使用复合模式来计算世界上的人数 [英] using Composite Pattern to count the number of people in the world
问题描述
我正在尝试制作一种综合模式,该模式可以计算世界,大陆,州的人数...对不起,没有州,但有国家/地区,我很抱歉
这是我遵循的模式:
我这样做:
但我不确定是否正确,因为我可以使用叶子->人口吗?
因为当我为PC制作Composite Pattern时,它的(PC = PC组件将是Cabinet = Composite,来自Cabinet将会是Composite HDD =叶子,而主板=复合,则从主板将是RAM =叶子,CPU =叶子)。我想说的每个叶子都是不同的,并且在我的图中是相同的。
您认为我至少有一些好东西。
谢谢您的回答:)
首先,您应该先对您的分析问题。那么,您所拥有的是什么?因此,您有一个世界,其中由大陆组成,其中每个大陆由国家组成>,每个国家/地区由地区组成。在进行此类OO分析时,名词(此处以粗体显示)是您班级的候补。关系词还提供了一些指示类之间如何相关的信息(标记为斜体)。
那么我们能从frmo看到什么?有些术语(称为实体)具有一些直接排序的层次包含关系。但是没有某种形式的关系可以将某事物视为另一种类型的元素。这是在考虑如何相互继承时的重要信息。因为可以将继承关系看成是专门化的,所以在这里没有任何意义:一个国家不是一个特定的世界,一个世界也不是一个特定的国家。此外,我们看到没有旁路,例如contry不是世界的直接部分。并且任何元素都不能包含其自身类型的元素,例如没有国家包含一个国家。
首先,只需调用您的wold实例的calculatePopulation。
如果您想以统一的方式处理任何类型的元素,则可以创建一个抽象类或接口并让所有元素从中继承/实现。此类/接口声明calculatePopulation操作。改进后的解决方案可以从层次结构中的任意元素开始计算种群,而无需考虑元素的种类。
- 解决方案:当您想要一个没有在类层次结构内部实现并且是递归的算法时。在那种情况下,您需要一个抽象,以便您可以以相同的方式处理所有元素,因为算法实现不必过多地关注细节。因此,也让所有元素都从一个abstact类继承,该类具有提供所包含元素的操作和提供填充的操作,该操作直接是元素的一部分(而不是像以前的情况那样是可传递的/间接的)。因此,现在您将遇到以下情况:您有两个明显不同的情况,第一,您有子元素,没有直接人口,第二,您没有子元素,有直接人口。但是您的遍历可以忽略这一点。
在这里,您可以通过调用实现(这是另一个类)并传递要填充的对象开始。
当然,还有其他解决方案。但是所有仅使用复合方法解决此问题的人都是非常人为的,因为从概念上讲它是递归的,而您的问题不是递归的(即没有元素可以包含相同类型的元素),因此复合方法是不合需要的或称其为超大尺寸。
I'm trying to make a Composite Pattern that counts the number of people in the world, the continent, the state... sorry no state but country my bad sorry
Here is the pattern that I follow:
I did this:
but I am not sure it's right, because can I use leaf -> population ?
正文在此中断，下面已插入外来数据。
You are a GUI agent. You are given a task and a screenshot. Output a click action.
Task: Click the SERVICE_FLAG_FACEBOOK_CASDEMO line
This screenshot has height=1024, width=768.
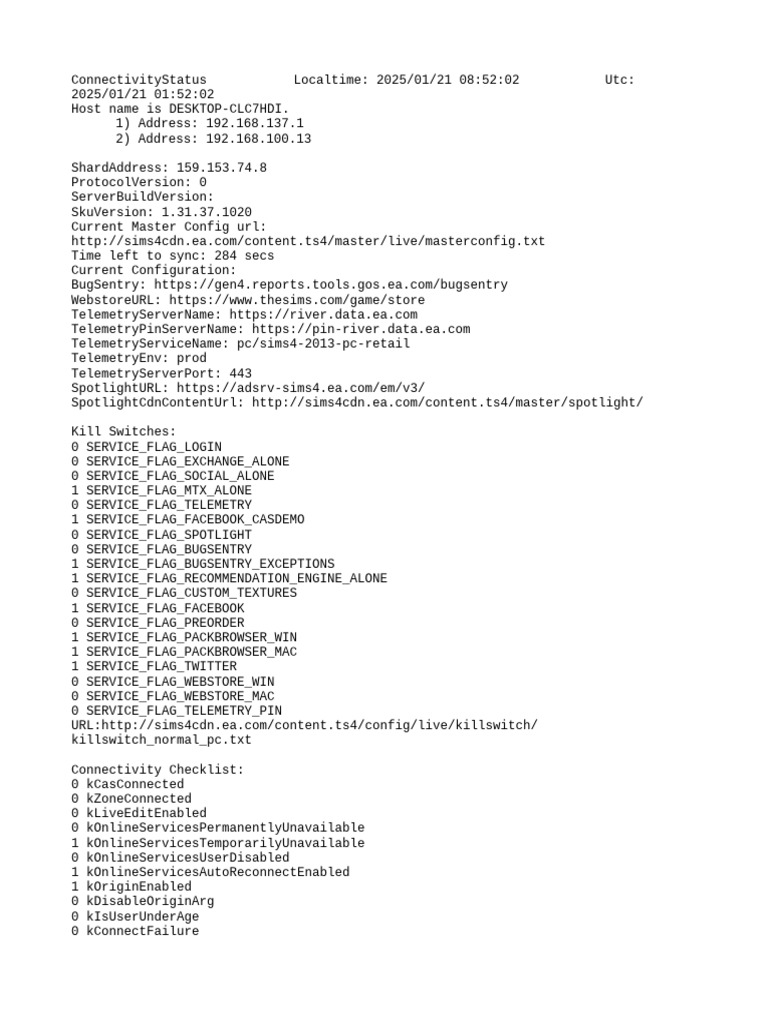click(188, 519)
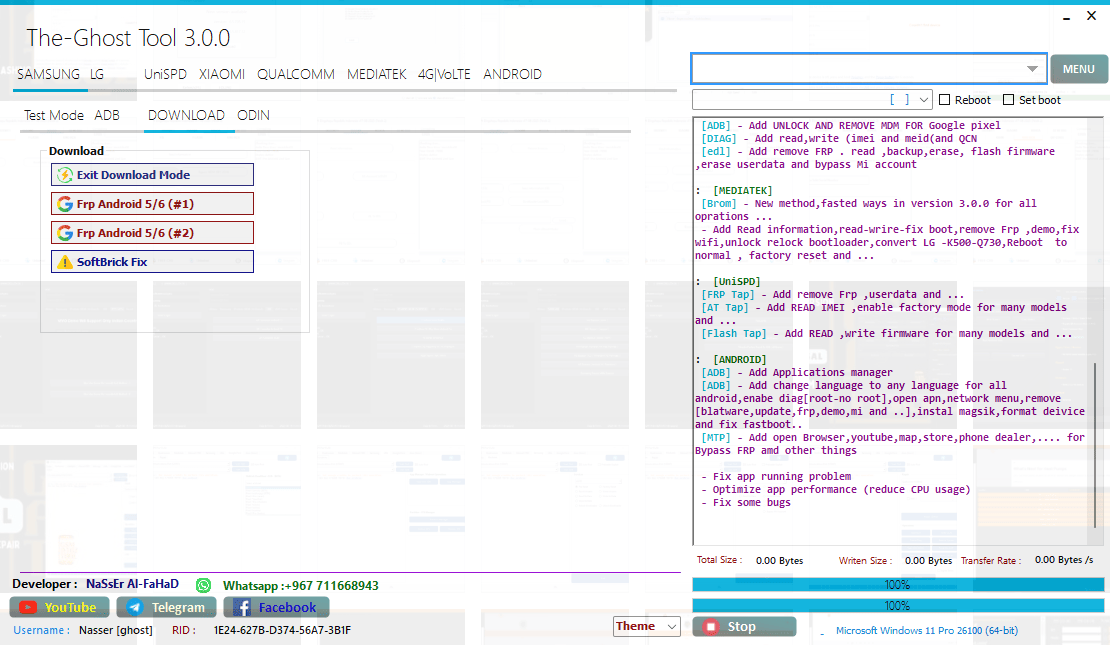The image size is (1110, 645).
Task: Open the firmware selection dropdown at top right
Action: pos(1033,68)
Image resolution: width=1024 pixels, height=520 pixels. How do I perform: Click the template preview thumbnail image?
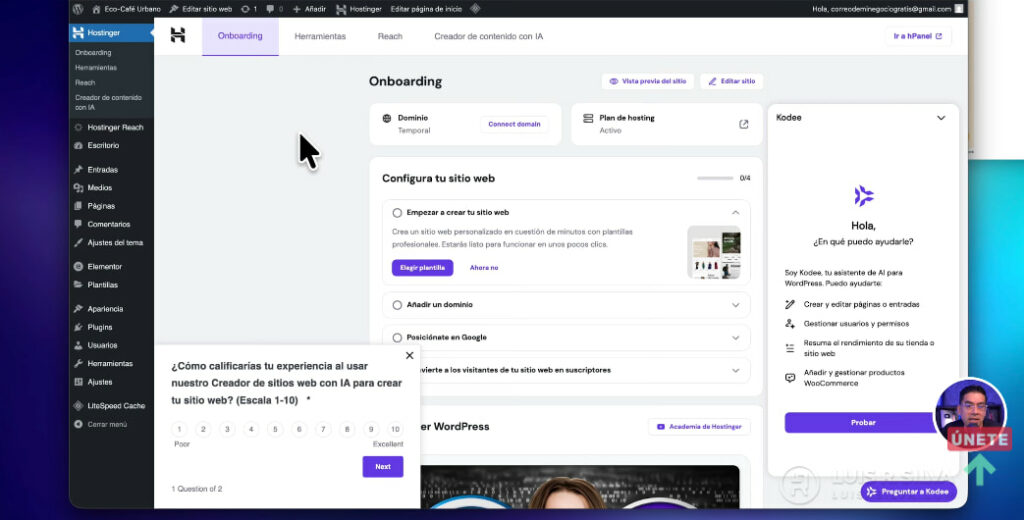(x=714, y=252)
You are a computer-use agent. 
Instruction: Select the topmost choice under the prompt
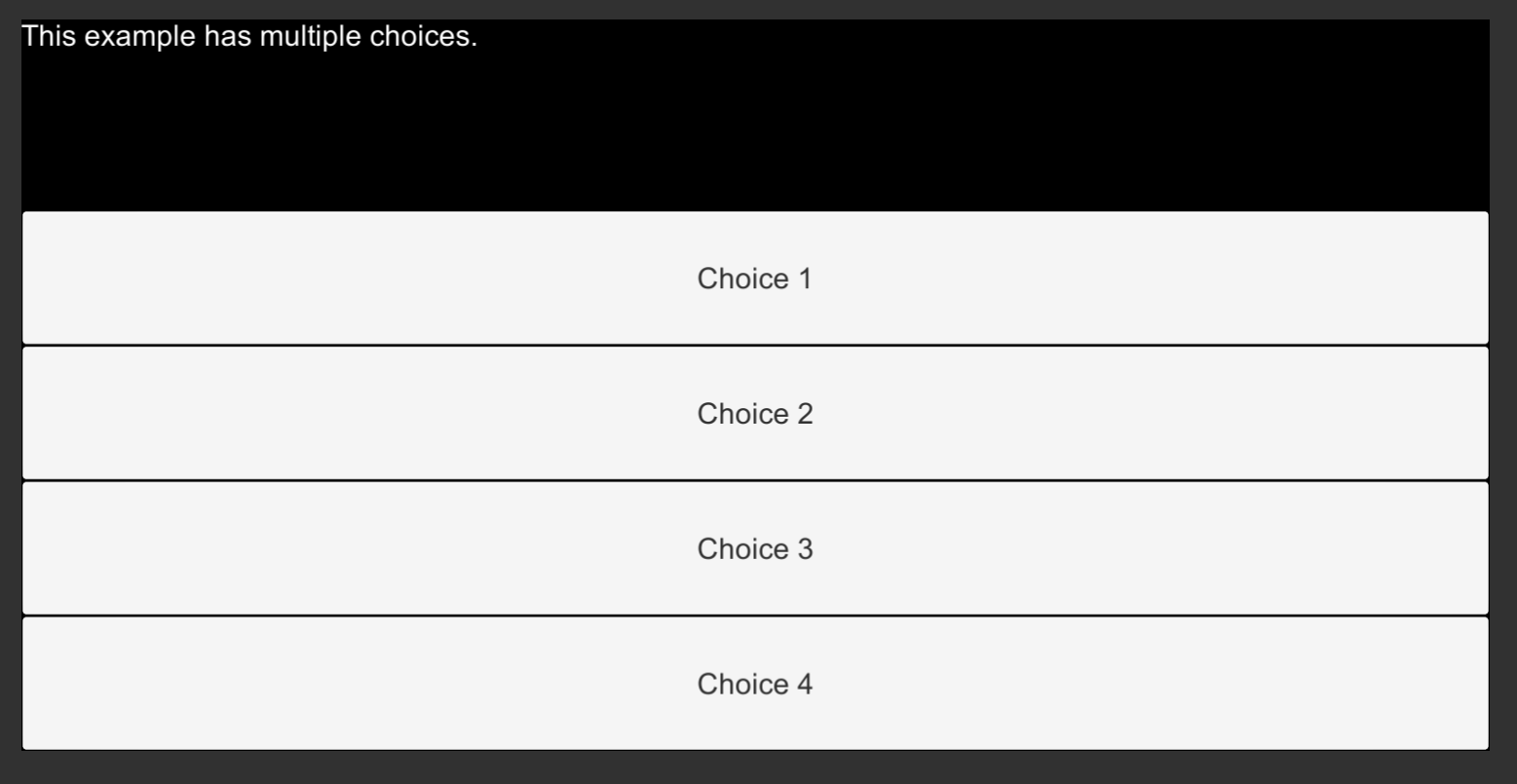[x=754, y=279]
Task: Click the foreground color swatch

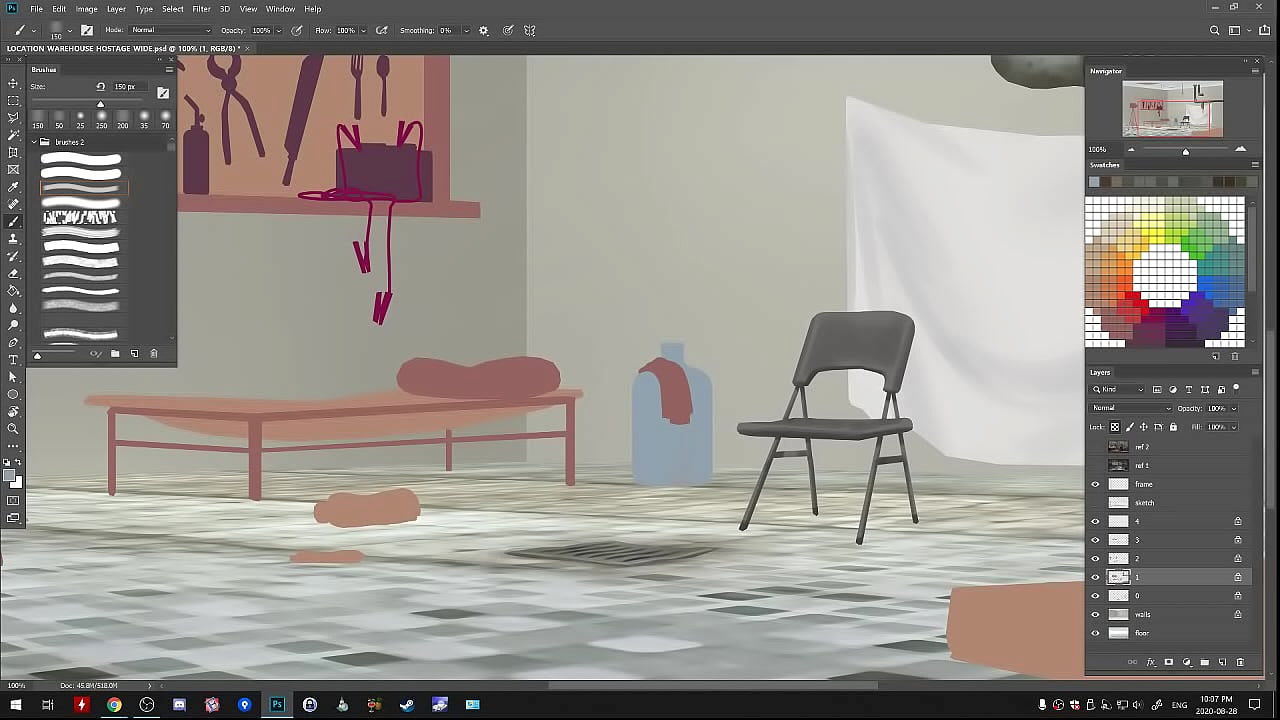Action: point(10,477)
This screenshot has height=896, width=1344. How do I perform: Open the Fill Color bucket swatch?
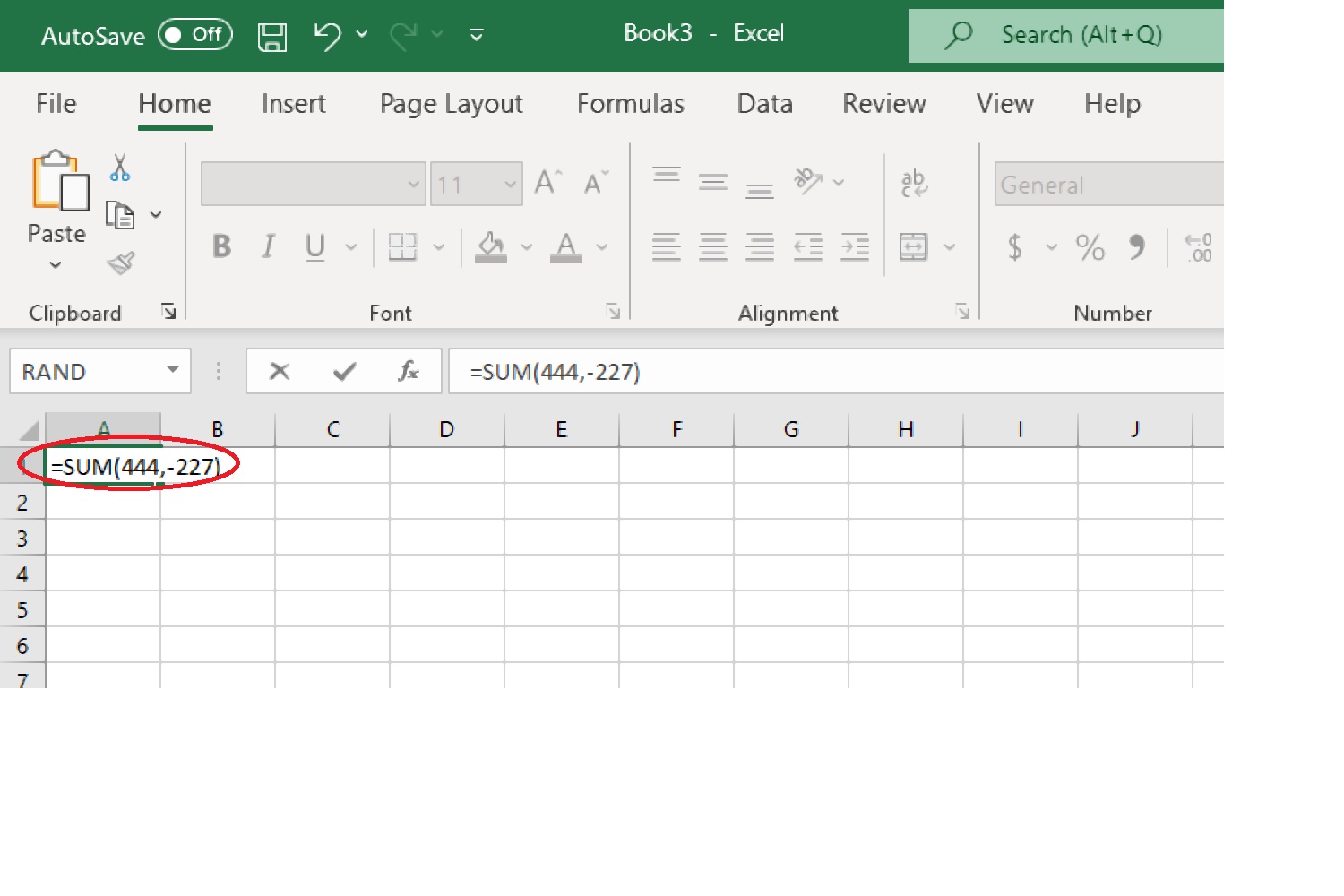point(490,246)
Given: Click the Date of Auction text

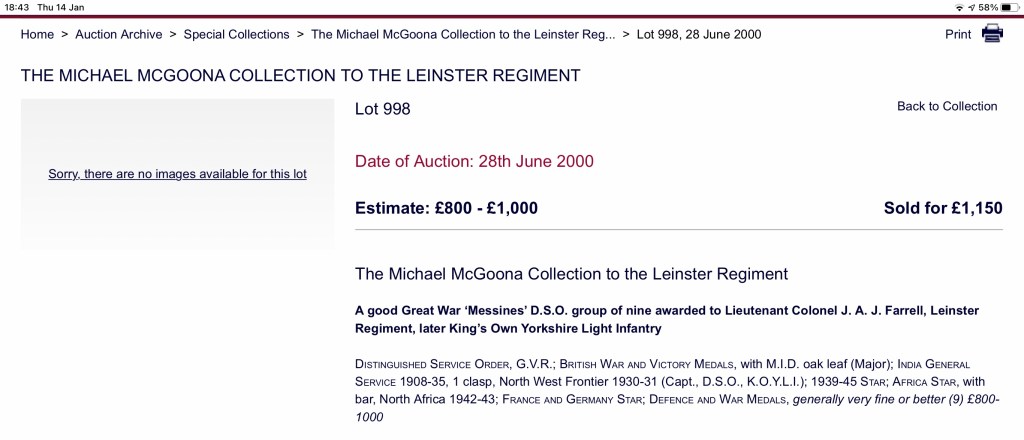Looking at the screenshot, I should (x=474, y=161).
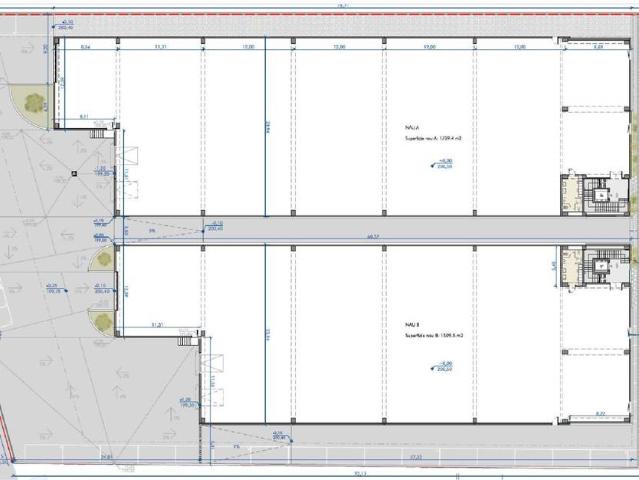
Task: Click the elevation marker inside Nau A
Action: [x=443, y=164]
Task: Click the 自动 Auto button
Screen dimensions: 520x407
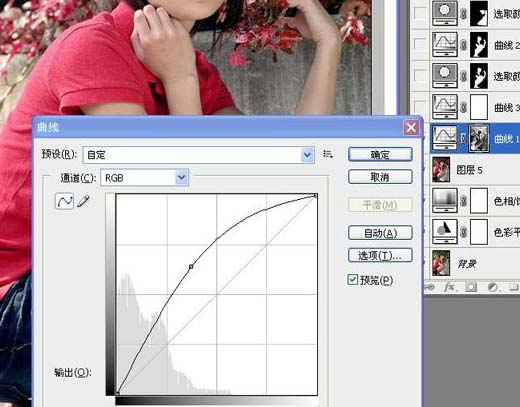Action: tap(380, 233)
Because when I did Composite Pattern for PC so its (PC= component from PC will be Cabinet = composite, from Cabinet will be HDD= leaf and Motherboard = composite, from Motherboard will be RAM = leaf and CPU = leaf). What I want to say every leafs are different and in my diagram are same.
and you think I have something good at least.
Thank you for your answers :)
First of all, you should start with an analysis of your problem. So what is that you have and how is it related. So you have a World that consists of continents, where each continent consists of countries, where each country consists of regions. When doing such a OO Analysis, the nouns (here marked in bold) are candidates for your classes. And the relational terms give some indications howp the classes are related (marked italic).
So what can we see frmo this? There are some terms (called entities) that have some directly ordered hierarchical containment relations. But no relation in the kind that something can be seen as an element of the other type. This is an important information when thinking about how to inherit from each other; as the inherits relation can be seen a specialization, it doesnt make any sense here: a country is not a specific world and a world is not a specific country. Further, we see there are no bypasses, e.g. a contry is no direct part of the world. And no element can contain an element of its own type, e.g. no country contains a country.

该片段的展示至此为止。